While the previous example provides a relatively simple method for running analyses in parallel, it can at times be inconvenient to rename files so that they may be easy indexed from within a job array. The following example provides a method for analyzing files with arbitrary file names, provided they are all stored in a sub-directory named data :
#!/bin/bash
#SBATCH --mail-user=myemail@vanderbilt.edu
#SBATCH --mail-type=ALL
#SBATCH --ntasks=1
#SBATCH --time=2:00:00
#SBATCH --mem=2G
#SBATCH --array=1-5 # In this example we have 5 files to analyze
#SBATCH --output=python_array_job_slurm_%A_%a.out
arrayfile=`ls data/ | awk -v line=$SLURM_ARRAY_TASK_ID '{if (NR == line) print $0}'`
module load Anaconda2 # load Anaconda distribution of Python
python data/$arrayfile
More information can be found here: http://slurm.schedmd.com/job_array.html
GPU Jobs
ACCRE has 27 compute nodes equipped with Nvidia GPU cards for general-purpose GPU computing. The nodes are divided into two partitions depending on the type of GPU available on the node:
Partition | pascal | maxwell |
---|---|---|
number of nodes | 15 | 12 |
GPU | 4 x Nvidia Pascal | 4 x Nvidia Maxwell |
CPU cores | 8 (Intel Xeon E5-2623 v4) | 12 (Intel Xeon E5-2620 v3) |
CUDA cores (per GPU) | 3584 | 3072 |
host memory | 128 GB | 128 GB |
GPU memory | 12 GB | 12 GB |
network | 56 Gbps RoCE | 56 Gbps RoCE |
gres | 1 GPU + 2 CPUs | 1 GPU + 3 CPUs |
Know which account and partition to use
You must be a member of a GPU account in order to submit GPU jobs. ACCRE provides a command, slurm_groups
, that can tell you if GPU access is enabled for your login as well as which account and partition to use. See slurm_groups.
Running a GPU job
Users can request the desired amount of GPUs by using SLURM generic resources, also called gres. Each gres bundles together one GPU to multiple CPU cores (see table above) belonging to the same PCI Express root complex to minimize data transfer latency between host and GPU memory. The number of CPU cores requested cannot be higher than the sum of cores in the requested gres .

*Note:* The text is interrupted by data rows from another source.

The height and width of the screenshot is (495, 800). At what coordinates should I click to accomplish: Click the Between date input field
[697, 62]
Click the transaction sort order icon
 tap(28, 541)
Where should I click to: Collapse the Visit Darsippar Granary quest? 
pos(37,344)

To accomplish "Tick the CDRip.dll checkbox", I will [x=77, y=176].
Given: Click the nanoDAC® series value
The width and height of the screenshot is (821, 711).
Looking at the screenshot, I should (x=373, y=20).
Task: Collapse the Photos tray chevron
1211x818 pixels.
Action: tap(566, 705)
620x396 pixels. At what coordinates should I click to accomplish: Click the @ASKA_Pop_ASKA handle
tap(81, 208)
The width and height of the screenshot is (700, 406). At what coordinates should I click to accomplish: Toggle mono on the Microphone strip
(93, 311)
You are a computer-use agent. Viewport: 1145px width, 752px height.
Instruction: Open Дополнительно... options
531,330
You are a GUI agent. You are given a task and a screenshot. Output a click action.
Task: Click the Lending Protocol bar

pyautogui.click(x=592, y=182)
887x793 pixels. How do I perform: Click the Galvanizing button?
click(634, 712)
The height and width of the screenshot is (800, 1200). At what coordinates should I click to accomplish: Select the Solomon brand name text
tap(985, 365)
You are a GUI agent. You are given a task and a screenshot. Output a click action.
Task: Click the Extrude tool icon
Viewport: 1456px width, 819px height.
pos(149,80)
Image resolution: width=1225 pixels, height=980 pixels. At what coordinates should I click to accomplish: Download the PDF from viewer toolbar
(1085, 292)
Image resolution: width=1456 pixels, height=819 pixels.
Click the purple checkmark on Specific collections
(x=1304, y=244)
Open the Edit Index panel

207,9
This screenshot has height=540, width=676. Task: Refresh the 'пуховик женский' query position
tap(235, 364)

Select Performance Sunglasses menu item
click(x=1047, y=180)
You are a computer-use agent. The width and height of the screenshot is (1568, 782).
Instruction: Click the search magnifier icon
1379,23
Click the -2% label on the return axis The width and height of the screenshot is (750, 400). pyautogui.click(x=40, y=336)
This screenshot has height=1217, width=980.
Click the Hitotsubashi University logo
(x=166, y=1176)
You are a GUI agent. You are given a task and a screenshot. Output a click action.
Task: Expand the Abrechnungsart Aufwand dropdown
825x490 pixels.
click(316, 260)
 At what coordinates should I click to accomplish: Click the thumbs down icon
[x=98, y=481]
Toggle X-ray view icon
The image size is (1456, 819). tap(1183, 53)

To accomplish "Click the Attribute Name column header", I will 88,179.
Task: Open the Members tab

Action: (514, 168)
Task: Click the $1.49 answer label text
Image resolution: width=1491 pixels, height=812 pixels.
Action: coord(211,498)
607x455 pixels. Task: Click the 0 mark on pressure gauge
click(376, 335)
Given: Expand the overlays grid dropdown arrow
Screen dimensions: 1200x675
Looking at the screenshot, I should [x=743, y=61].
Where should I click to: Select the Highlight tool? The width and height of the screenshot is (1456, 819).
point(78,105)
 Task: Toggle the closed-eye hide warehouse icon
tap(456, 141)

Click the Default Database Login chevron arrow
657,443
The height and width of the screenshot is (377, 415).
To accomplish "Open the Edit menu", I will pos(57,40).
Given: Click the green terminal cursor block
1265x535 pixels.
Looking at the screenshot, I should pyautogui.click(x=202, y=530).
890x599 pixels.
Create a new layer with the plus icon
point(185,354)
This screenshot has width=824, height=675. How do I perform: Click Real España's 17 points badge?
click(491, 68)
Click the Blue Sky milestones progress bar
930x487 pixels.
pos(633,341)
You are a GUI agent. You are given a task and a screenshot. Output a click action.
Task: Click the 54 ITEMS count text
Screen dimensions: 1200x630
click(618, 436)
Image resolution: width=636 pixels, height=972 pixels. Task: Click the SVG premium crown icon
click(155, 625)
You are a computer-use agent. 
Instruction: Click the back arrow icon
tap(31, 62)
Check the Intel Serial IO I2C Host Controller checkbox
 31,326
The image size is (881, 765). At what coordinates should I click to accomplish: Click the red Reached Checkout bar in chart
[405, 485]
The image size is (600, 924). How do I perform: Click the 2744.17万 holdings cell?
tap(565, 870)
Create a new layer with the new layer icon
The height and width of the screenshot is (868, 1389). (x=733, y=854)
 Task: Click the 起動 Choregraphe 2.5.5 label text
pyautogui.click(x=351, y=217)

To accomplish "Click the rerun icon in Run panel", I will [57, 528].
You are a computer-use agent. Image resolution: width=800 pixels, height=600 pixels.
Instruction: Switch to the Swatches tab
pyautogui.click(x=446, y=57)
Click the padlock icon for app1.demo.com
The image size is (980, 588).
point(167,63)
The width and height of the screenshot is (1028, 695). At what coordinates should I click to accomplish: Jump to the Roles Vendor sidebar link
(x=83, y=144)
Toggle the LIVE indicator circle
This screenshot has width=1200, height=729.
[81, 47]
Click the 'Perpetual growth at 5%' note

Below is an example SLURM script header to request 2 Pascal GPUs and 4 CPU cores on a single node on the pascal partition:
#!/bin/bash
#SBATCH --account=<your_gpu_account>
#SBATCH --partition=pascal
#SBATCH --gres=gpu:2
#SBATCH --nodes=1
#SBATCH --ntasks=4
#SBATCH --mem=20G
#SBATCH --time=2:00:00
#SBATCH --output=gpu-job.log
Note that you must be in one of the GPU groups on the cluster and specify this group from the job script in order to run jobs on the GPU cluster. The #SBATCH --partition=<pascal OR maxwell>
line is also required in the job script.
Several versions of the Nvidia CUDA API are available on the cluster and can be selected via Lmod:
[bob@vmps12]$ module spider cuda
[...]
[bob@vmps12]$ module load CUDA/8.0.61
There are currently a handful applications available that allow you to leverage the low-latency RoCE network available on the maxwell
and pascal
partitions. Note that both GPU partitions are intended for GPU jobs only, so users are not allowed to run purely CPU programs. The GPU nodes (both the maxwell
and pascal
partitions) support serial CPU execution as well as parallel CPU execution using either a multi-threaded, shared memory model (e.g. with OpenMP) or a multi-process, distributed memory execution (i.e. with MPI). Two flavors of RoCE-enabled MPI are available on the cluster, as well as Gromacs and HOOMD-Blue.
All jobs making use of a RoCE-enabled MPI distribution should use SLURM’s srun
command rather than mpirun
/mpiexec
. Click here for an example of a HOOMD-Blue job.
In order to build a MPI application for the maxwell partition, we recommend launching an interactive job on one of the maxwell nodes via salloc
:
salloc --partition=maxwell --account=<group> --gres=gpu:1 --time=4:00:00 --mem=20G
Testing a GPU job interactively
To test your application without submitting a batch job you can request an interactive job session via salloc
as explained on the SLURM page, using your GPU-enabled account and partition. This will not work with multiple GPU applications that require the use of srun
.
Checking the status of a GPU job
It is possible to check the status of the GPU compute nodes by using the qSummary
and SlurmActive
commands.